Schedule

This session is a theoretical lecture dedicated to the concept of tractometry, which involves profiling microstructural metrics along a fiber bundle's trajectory for quantitative analysis. The session distinguishes between calculating a single mean value for a bundle and generating a full tract profile, which investigates metric variations along the tract's length for greater specificity in studying disease or functional gradients. The lecture breaks down the comprehensive Tractometry workflow: isolating the tract, defining a single "centerline," subdividing it into fixed nodes, and then sampling scalar map values (such as FA, MD, or AFD) from the underlying streamlines at each node. Finally, the session highlights crucial challenges and considerations, including the need to ensure accurate point-to-point correspondence across subjects for group analysis, the use of more advanced microstructural metrics (like NODDI or DKI), and the importance of appropriate statistical handling to account for multiple comparisons.

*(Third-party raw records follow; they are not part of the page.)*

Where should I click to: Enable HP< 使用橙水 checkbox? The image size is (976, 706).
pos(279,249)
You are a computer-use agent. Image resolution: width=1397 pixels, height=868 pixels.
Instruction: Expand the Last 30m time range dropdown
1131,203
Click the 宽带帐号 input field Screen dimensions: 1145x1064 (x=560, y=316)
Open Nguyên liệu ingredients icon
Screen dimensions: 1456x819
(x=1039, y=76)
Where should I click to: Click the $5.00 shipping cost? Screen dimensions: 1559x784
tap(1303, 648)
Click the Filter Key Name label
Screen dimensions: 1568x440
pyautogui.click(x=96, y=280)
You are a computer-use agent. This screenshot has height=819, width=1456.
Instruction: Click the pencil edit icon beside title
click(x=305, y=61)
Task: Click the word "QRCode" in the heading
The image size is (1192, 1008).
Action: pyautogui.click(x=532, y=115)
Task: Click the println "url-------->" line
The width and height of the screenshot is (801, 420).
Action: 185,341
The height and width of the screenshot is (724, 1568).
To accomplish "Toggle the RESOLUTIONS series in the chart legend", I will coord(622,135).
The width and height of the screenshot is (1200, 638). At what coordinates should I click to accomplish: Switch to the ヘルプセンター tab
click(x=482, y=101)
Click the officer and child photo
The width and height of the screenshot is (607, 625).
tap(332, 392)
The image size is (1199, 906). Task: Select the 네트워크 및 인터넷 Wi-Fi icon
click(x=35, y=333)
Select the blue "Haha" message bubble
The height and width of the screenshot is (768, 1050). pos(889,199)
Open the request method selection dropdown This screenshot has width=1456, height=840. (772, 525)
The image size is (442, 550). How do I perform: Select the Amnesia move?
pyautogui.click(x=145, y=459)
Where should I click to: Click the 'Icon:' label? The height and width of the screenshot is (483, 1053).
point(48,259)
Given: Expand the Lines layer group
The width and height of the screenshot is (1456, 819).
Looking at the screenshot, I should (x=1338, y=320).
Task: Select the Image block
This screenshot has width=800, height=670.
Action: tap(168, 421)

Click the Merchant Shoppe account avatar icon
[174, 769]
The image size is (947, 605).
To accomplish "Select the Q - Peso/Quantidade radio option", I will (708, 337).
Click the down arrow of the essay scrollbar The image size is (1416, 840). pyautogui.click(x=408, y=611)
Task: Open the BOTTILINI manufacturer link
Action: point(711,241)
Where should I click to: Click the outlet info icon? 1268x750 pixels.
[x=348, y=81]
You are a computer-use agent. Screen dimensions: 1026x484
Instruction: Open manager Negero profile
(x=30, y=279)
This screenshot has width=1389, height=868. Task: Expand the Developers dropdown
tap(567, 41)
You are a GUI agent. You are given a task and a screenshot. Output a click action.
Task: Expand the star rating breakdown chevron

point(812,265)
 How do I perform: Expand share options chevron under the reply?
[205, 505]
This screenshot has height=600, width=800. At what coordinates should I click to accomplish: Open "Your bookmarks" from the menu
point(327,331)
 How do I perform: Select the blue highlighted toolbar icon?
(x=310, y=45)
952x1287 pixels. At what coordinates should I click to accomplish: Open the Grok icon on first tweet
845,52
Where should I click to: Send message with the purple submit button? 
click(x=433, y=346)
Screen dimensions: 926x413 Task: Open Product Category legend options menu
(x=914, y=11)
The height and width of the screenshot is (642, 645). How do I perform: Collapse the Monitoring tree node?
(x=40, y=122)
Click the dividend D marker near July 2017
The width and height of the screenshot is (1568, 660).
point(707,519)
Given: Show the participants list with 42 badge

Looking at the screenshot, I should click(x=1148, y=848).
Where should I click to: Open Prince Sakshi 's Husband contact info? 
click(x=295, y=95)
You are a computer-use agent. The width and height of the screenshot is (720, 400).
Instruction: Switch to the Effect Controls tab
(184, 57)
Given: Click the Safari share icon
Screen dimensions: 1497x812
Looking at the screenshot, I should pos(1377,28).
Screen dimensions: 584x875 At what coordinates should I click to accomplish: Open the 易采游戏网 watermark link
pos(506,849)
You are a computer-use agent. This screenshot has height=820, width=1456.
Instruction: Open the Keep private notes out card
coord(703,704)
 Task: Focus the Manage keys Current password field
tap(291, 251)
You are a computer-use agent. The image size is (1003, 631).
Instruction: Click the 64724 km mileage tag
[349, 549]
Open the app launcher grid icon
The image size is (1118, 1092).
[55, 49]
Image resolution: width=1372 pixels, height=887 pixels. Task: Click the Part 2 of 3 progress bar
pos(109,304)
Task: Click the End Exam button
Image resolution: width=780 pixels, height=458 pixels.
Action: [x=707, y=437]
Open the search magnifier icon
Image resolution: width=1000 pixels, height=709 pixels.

This session introduces the network neuroscience paradigm, which models the brain as a graph consisting of nodes (gray matter regions defined by a parcellation) and edges (white matter bundles). The main focus is on the process of constructing a structural connectivity matrix. This involves first choosing an appropriate anatomical atlas to define the network's nodes, and then populating the matrix based on the streamlines connecting every pair of nodes. The session explains the different ways to weight the connections (edges), contrasting simple unweighted (binary) matrices with weighted connectomes, where edges can be defined by the raw streamline count or by a microstructural metric (e.g., mean FA or AFD) along the connecting streamlines. Crucially, the lecture addresses a major challenge: that raw streamline counts are biased and non-quantitative. It introduces modern streamline filtering methods such as SIFT and SIFT2 as essential techniques for generating biologically meaningful and quantitative connectomes that are suitable for robust statistical analysis.

This session synthesizes the entire workshop content into a practical framework for planning and executing a dMRI study. This guided discussion emphasizes that the research question dictates the choice of methods, forcing crucial decisions regarding the analysis pipeline: whether DTI is sufficient or if CSD is necessary for resolving complex fibers, and whether to use tractometry (profiling specific pathways) or connectomics (mapping the whole network). The session stresses the need to address variability and confounds, covering issues like scan-rescan variability in tractography, the challenges of data harmonization across multiple sites, and the importance of adapting default processing parameters when working with special populations (e.g., infants, non-human primates) or pathologies that can disrupt standard processing. Finally, it guides participants on the responsible interpretation of results, reinforcing that dMRI metrics are indirect markers of microstructure and that structural connectivity does not imply direct synaptic function.

Lunch time at the university canteen.

This session is a practical lab focused on generating the final quantitative outputs from the processed dMRI data: a structural connectome matrix and tract profiles. This session demonstrates two key analysis branches. In the Connectomics Branch, participants will use a tool like MRtrix's tck2connectome to map their whole-brain tractogram onto an anatomical parcellation (e.g., FreeSurfer's aparc+aseg.nii.gz), generating a connectivity matrix (e.g., connectome.csv) weighted by streamline count and other metrics. In the Tractometry Branch, participants will be shown how to use an automated tool like pyAFQ on their BIDS-formatted data. A single command can leverage their segmented bundles to generate detailed tract profile CSV files (tract_profiles.csv) for multiple bundles and microstructural metrics. The goal is for participants to leave the workshop with the essential final quantitative files ready for statistical analysis.